Dónde estaba el día que decidió dejar a un chiquillo huérfano de padre. 

 —Tiene que saberlo —le dijo a su hija, que esperaba que le dijera lo que tenía que hacer, como cuando tenía cinco años. 

—No quiero destrozar su vida —susurró. 

 —Lo superará. Es un niño listo y fuerte. 

 —Pero... 

—La familia arropará su pena y la convertirá en alegría. Tiempo, cariño y apoyo constante. Siempre, hija mía. 

 Trini asintió y se levantó para ir hacia el sofá. 

—¿Puedes...? —Hizo el esfuerzo de acabar la frase—. ¿Puedes quedarte por aquí? Por si te necesita. 

 Rosario supo que en realidad quería decir que a lo mejor ella también la necesitaba y resistió las ganas de llorar su propia pena. Asintió y se cruzó de brazos.

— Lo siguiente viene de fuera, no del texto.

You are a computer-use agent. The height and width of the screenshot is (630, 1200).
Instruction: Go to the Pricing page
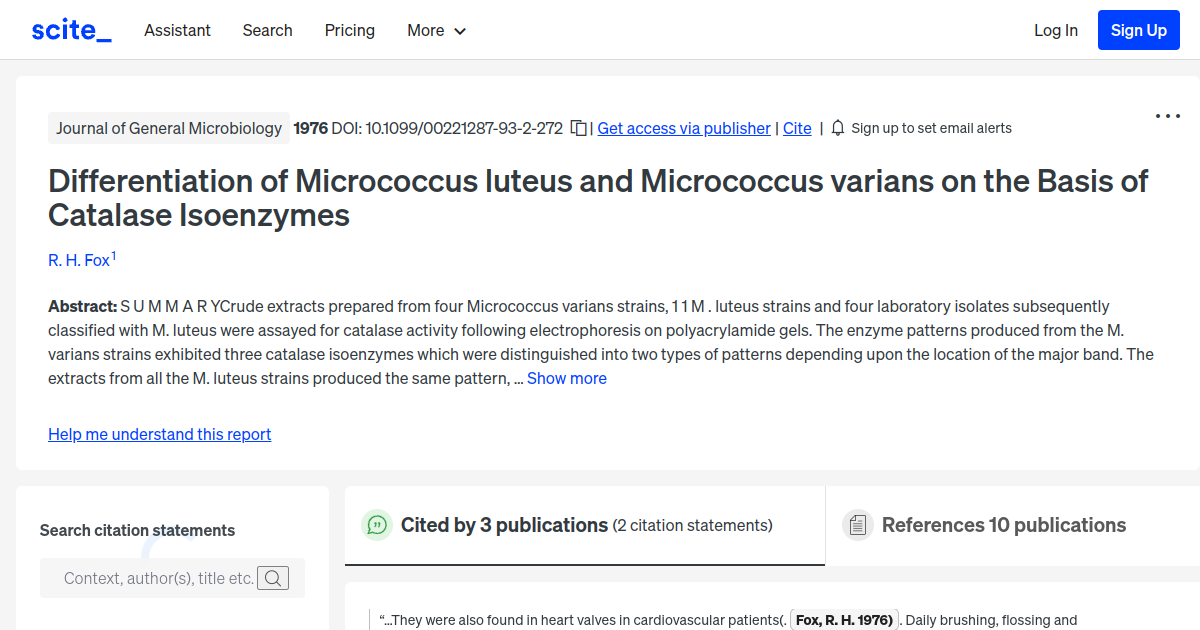349,31

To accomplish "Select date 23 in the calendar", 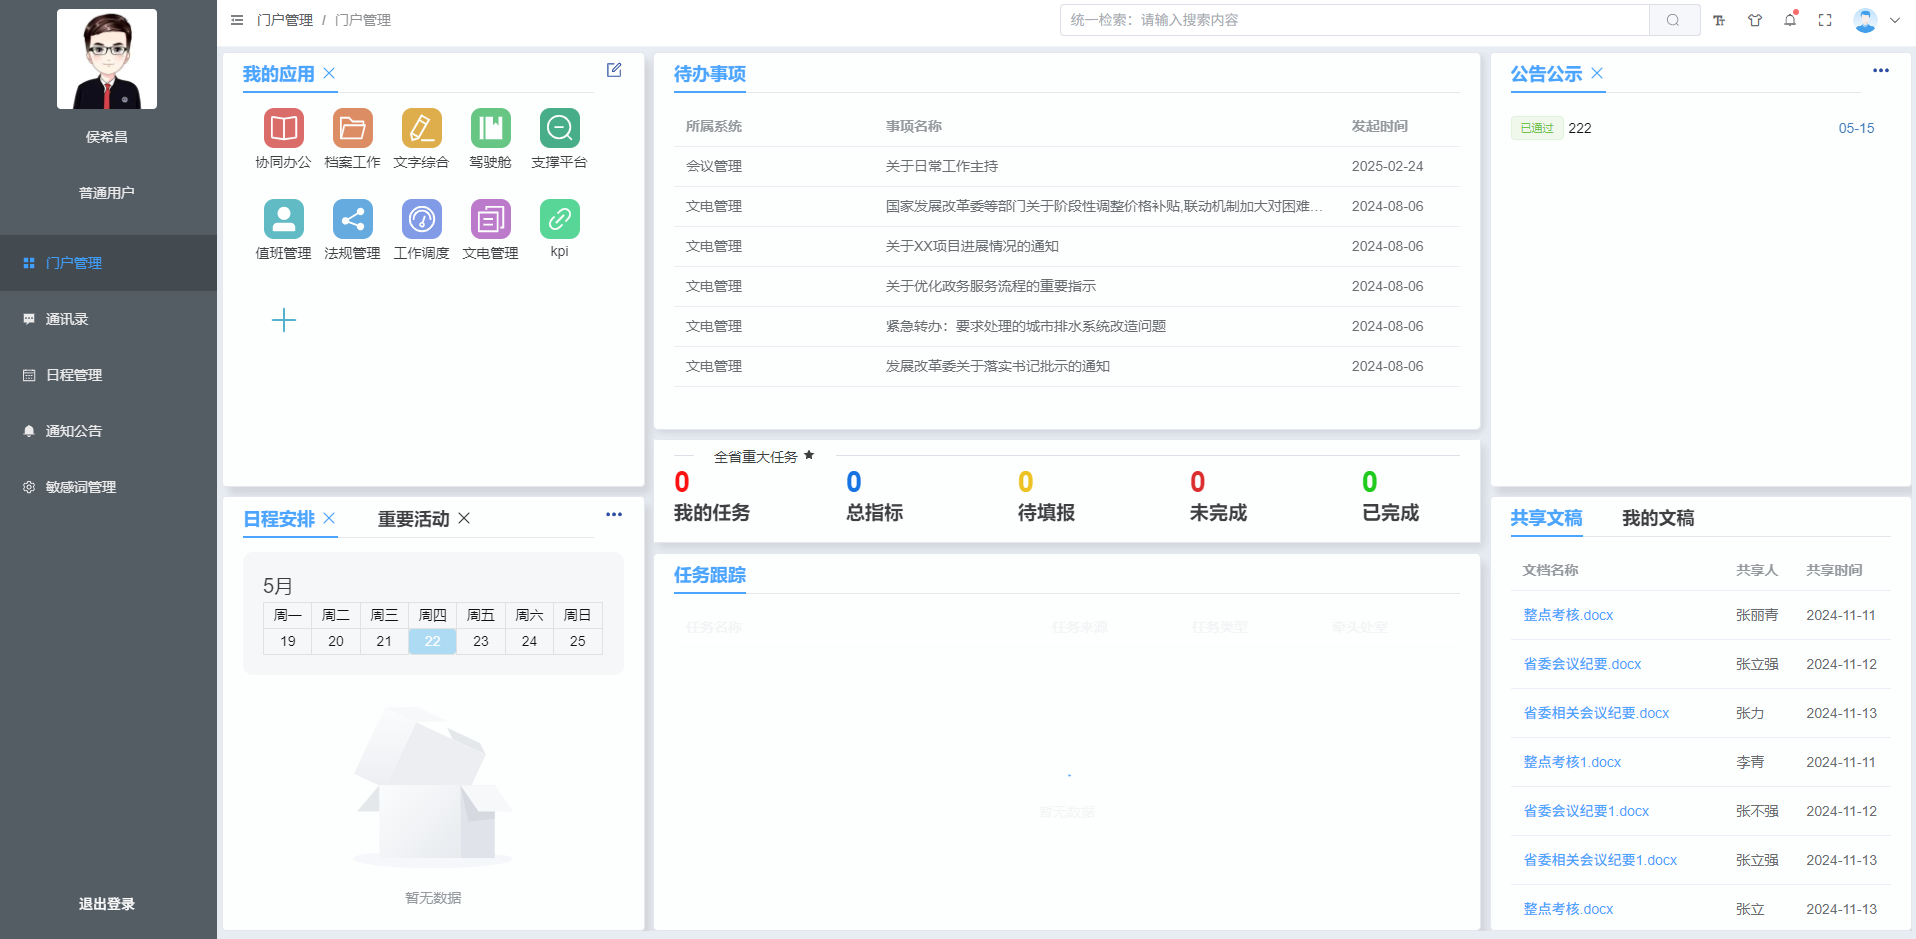I will [x=481, y=641].
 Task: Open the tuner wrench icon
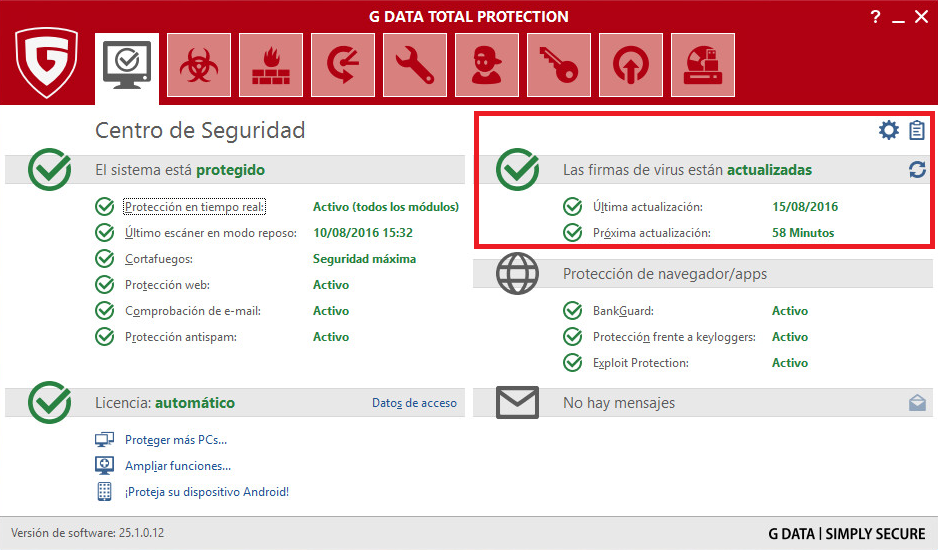pos(415,65)
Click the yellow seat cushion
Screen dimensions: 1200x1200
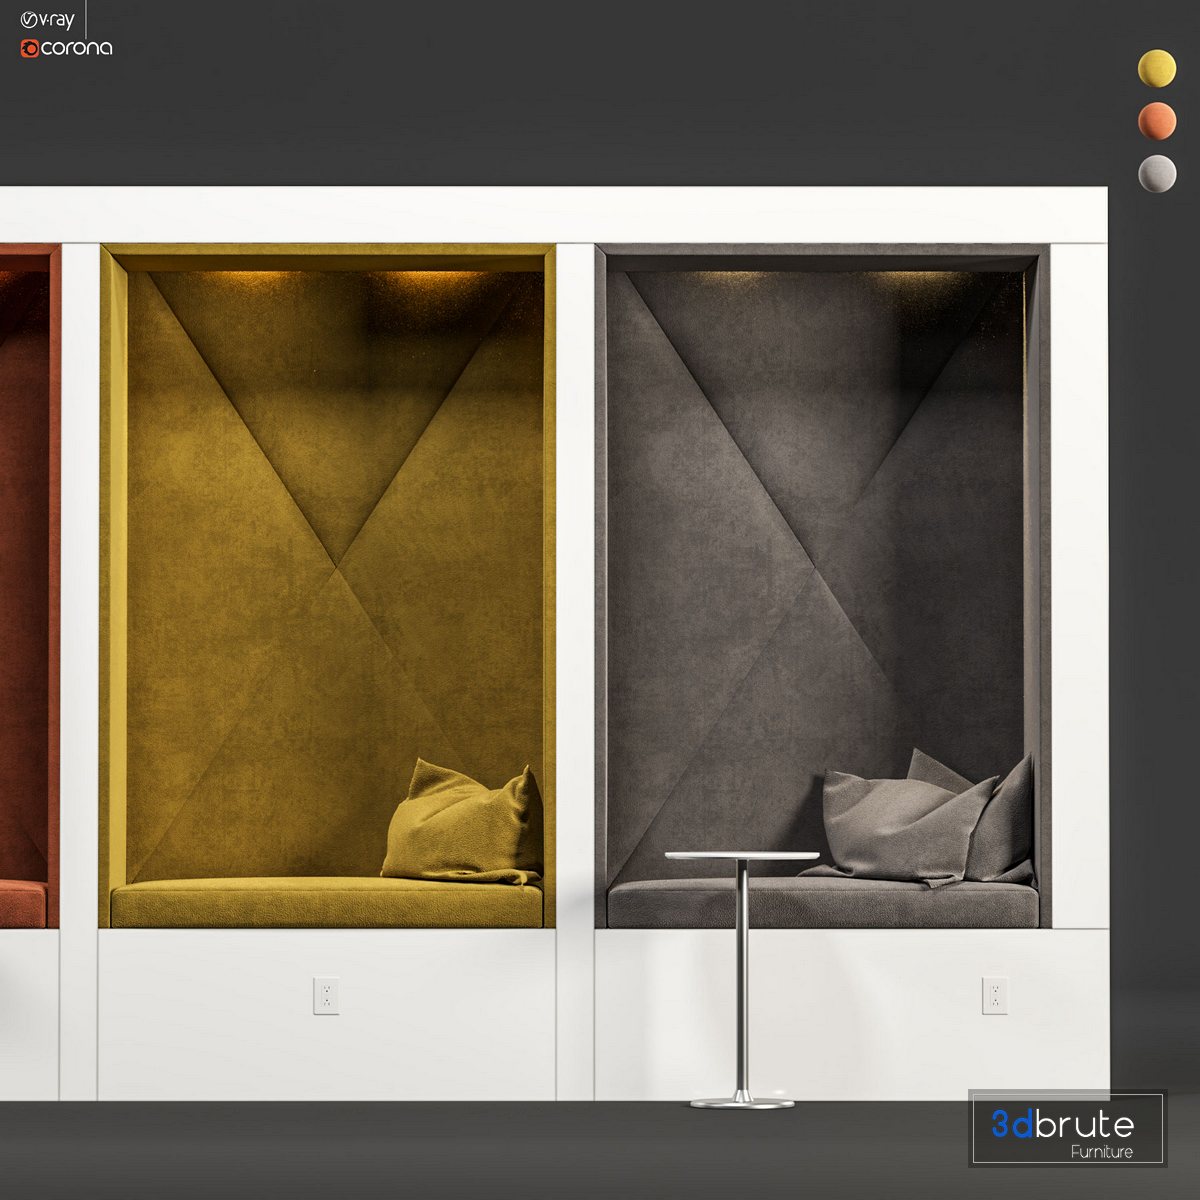tap(326, 903)

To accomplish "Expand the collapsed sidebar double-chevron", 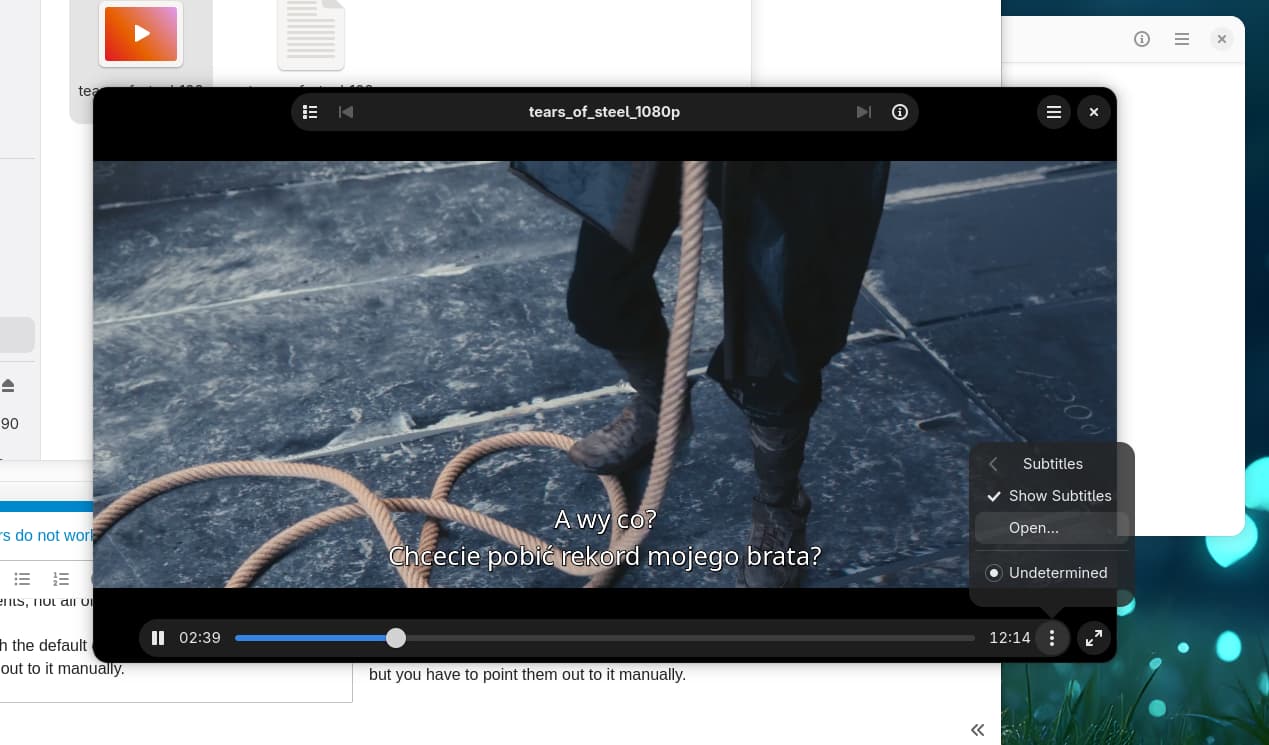I will click(977, 730).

Vio a su hija sentarse al lado de Mario y pausar el vídeo para contarle que papá no iba a volver. Y vio a su niño, tan especial, con una mente tan rápida y adelantada, mirar fijamente a su madre y no soltar ni una lágrima. Ni una sola. 

Aquello no... Aquello no era normal. 

 —¿Puedo ver ya la peli? 

 —Mario, cariño, ¿has entendido lo que te he dicho? 

 El niño miró fijamente a su madre y asintió. 

 —Papá no va a volver porque está muerto. ¿Puedo ver ya la peli? 

 Trini miró a Rosario desencajada y ella quiso decirle que era normal, pero aquello... No, aquello no era normal. Su Mario. Su niño Mario, tan distinto a todos los demás tenía que serlo incluso en una situación como aquella. Rosario deseó, aunque luego se arrepintiera, que fuera un niño como los demás. Que llorara y rompiera cosas, porque ese dolor tan dentro y tan enterrado no era bueno en un cuerpo tan pequeño. Aquello acabaría con él si no conseguía sacarlo, pero no sabía cómo decírselo a su hija y no quería hacerle más daño, así que guardó silencio. 

Guardó silencio ese día y lo hizo al día siguiente, cuando Mario desapareció durante media hora y lo encontraron en las rocas, aporreando la cinta de Bambi, gritando y llorando como un loco. Cuando su madre intentó abrazarlo, se alejó, se limpió las mejillas y dejó de llorar en el acto, enderezando los hombros y haciendo ver que no pasaba nada, pese a su respiración irregular y sus ojos hinchados. 

Rosario guardó silencio, pero por dentro se resquebrajó como una torre de arena al secarse, porque sabía que su niño llevaría aquel infierno por dentro durante demasiado tiempo.Solo esperaba que algún día fuera capaz de compartir su dolor, porque nadie debería llevar una carga tan pesada por dentro.